== EXERCISE DESCRIPTION ==
Set down the lines of the data exactly, starting at the first and stopping after the line containing "The height and width of the screenshot is (833, 790).".

Items from a dataset
================

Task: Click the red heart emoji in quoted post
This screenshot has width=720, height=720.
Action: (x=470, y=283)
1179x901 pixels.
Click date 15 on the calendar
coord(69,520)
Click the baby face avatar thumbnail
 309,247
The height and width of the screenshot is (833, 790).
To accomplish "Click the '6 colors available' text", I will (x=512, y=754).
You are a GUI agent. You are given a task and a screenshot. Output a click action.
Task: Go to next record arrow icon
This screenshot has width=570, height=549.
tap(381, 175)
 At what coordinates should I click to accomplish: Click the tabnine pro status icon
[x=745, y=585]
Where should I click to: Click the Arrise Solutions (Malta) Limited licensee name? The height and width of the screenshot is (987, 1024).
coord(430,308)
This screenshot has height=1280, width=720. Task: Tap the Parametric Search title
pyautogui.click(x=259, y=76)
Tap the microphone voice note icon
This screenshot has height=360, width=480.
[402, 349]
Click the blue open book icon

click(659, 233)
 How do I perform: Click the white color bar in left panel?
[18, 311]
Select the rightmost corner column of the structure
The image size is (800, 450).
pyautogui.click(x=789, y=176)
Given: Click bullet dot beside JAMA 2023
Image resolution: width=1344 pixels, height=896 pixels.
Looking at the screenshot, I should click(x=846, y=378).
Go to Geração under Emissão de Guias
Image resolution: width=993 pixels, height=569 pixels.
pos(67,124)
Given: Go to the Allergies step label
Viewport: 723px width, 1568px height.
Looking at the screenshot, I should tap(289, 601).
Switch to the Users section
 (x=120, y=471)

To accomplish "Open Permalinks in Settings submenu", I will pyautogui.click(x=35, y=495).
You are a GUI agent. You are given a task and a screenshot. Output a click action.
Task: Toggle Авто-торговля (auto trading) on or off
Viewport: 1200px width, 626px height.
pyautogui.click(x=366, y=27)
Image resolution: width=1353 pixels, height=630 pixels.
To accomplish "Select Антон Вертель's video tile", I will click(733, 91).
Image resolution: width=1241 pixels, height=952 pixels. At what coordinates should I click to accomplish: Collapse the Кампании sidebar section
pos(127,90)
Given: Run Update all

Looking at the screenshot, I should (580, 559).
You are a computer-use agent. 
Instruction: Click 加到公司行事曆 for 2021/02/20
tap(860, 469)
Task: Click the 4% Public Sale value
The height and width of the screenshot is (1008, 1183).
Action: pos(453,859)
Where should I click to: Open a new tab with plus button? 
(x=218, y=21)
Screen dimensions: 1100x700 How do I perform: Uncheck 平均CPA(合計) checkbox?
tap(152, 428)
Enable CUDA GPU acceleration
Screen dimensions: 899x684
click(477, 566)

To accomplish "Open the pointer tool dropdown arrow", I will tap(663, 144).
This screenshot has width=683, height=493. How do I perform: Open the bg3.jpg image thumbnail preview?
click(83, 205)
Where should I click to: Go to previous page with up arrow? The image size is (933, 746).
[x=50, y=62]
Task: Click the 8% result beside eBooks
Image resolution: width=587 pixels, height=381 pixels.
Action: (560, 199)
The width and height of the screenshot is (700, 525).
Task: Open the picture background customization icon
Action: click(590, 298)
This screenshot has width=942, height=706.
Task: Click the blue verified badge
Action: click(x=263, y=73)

================

== SOLUTION FOR THIS EXERCISE ==
Task: Click the red heart emoji in quoted post
This screenshot has width=720, height=720.
Action: (x=470, y=283)
1179x901 pixels.
Click date 15 on the calendar
coord(69,520)
Click the baby face avatar thumbnail
 309,247
The height and width of the screenshot is (833, 790).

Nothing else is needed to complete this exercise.